What you will do:
Using the data below, find how many lines include the word "agent" and report that figure alone.

Exercise materials:
┌──
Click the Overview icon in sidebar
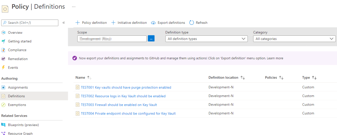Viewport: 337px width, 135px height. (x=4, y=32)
└──
┌──
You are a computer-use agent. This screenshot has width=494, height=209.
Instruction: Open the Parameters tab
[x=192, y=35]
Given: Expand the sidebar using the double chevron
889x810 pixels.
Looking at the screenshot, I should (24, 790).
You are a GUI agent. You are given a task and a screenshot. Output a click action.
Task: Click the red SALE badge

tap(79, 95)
└──
Solution to the problem:
2